AJN Steelstock in Kentford helping with construction work to create home for 12 bears at Free the Bears' Luang Prabang Wildlife Sanctuary in Laos
A Kentford-based company is providing support to a charity on the other side of the world which is fighting to save rare bears being slaughtered so their body parts can be used in Chinese medicine.
Vital construction work is well under way at Free the Bears’ Luang Prabang Wildlife Sanctuary in Laos, thanks to the support from AJN Steelstock which is helping to build Bear House 6, a safe and secure 5,000 square metre sanctuary set into a thickly forested hillside which will be home to around 12 bears.
In addition to two outdoor enclosures complete with caves, pools, and climbing towers, which offer the bears a natural and safe environment to thrive, the house will also feature a number of purpose-built dens containing hammocks for sleeping in, denning boxes, platforms to relax on and automated water drinkers.
Free the Bears is a not-for-profit charity that helps rescue and rehabilitate Moon Bears and Sun Bears that have been illegally poached from the wild and held in captivity or milked for their bile which is highly prized in traditional Asian medicine.
With wildlife sanctuaries in Cambodia and Vietnam, as well as Laos, it has rescued hundreds of bears from a life of misery and aims to raise awareness of the cruel conditions of bear bile farms and raise funds to aid their rescue and rehabilitation.
With a record 17 bears rescued in 2019, and six last year, the charity has been able to save more than 90 bears in Laos to date.
“Having seen the hideous bear bile farms and the illegal trade of cubs exposed in the Bears About the House documentary, we were only too pleased to offer support to Free the Bears,” said Alan Boyden, joint managing director at AJN Steelstock.
“It’s encouraging to know that new enclosures we’re helping to build will make it a little easier for Free the Bears to garner the support of the local government and shut down these awful farms.
“One of the biggest challenges, however, is continuing to raise awareness and encouraging as many people as possible to donate any amount and help bring an end to the illegal wildlife trade in Laos.”
Among the bears set to be housed in Bear House 6, which is now almost complete, will be brothers, Thong and Neung, who were rescued from a timber yard and featured in the BBC series Bears About the House.
Conservationist Giles Clark, who worked as a technical advisor at Free the Bears, said it was the charity’s mission to make a real difference, not only to the individual bears but to the wider issue too, supporting law enforcement efforts of the local and national authorities clamping down on the trade.
“There is no feeling like seeing a bear take its first swim after years trapped in a tiny cage or dig in a termites’ nest, having never been outside,” he said.

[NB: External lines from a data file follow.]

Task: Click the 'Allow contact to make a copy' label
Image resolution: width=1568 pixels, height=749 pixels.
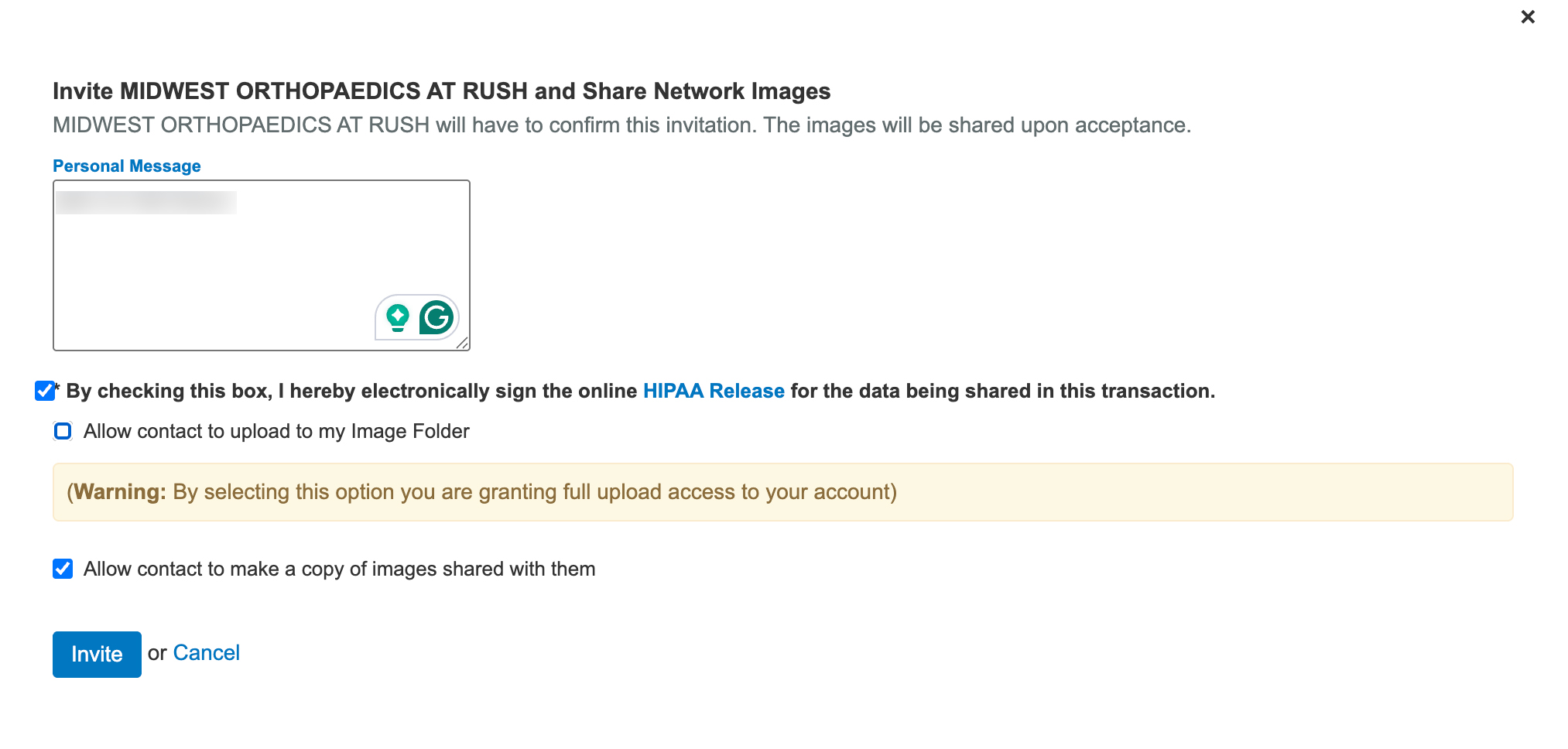Action: 339,569
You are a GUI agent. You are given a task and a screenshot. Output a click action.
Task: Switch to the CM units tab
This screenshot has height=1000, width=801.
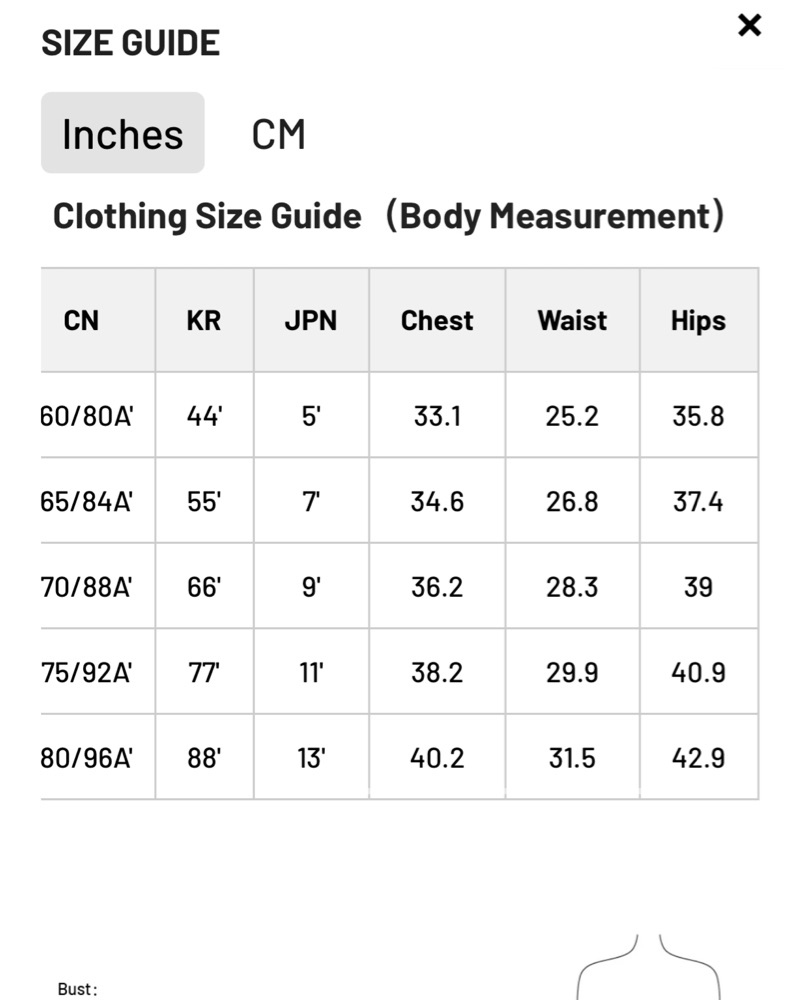(279, 134)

Matt Hunt, chief executive of Free the Bears, who has worked with the animals for more than 20 years, said, “One of our main objectives is to tackle the illegal wildlife trade and bring an end to bear bile farming in Laos. Over the past few years we’ve seen a marked influx of rescued cubs and new enclosures at the sanctuary are desperately needed to give the bears the quality of life they rightly deserve.
“We’re incredibly grateful for the generous support that AJN Steelstock has given. New enclosures like Bear House 6 gives us the opportunity to rehabilitate more rescued bears and enables our government partners to close more bear bile farms.”
Featured in the BBC documentary was Mary, a Sun Bear who was being sold illegally and was found in a rubbish strewn cage in 2018. She was only the second Sun Bear to be rescued by the charity since 2003 and for that reason was seen as being particularly special. Initially she was looked after in Matt’s home for 50 days since when she has thrived.
“While our ultimate goal remains bringing about an end to the practice of bear bile farming, the recent spate of rescues has already filled the bear houses we’d built in preparation for planned bile farm closures and the current Covid-19 pandemic has impacted plans to build more bear houses as funding sources have been lost,” said Matt.
But he added: “No matter how insurmountable the challenges facing us may look at times, just ten minutes spent watching the bears in our care serves as a perfect reminder of why the work we are doing is so important, and why the battle is worth the fight.”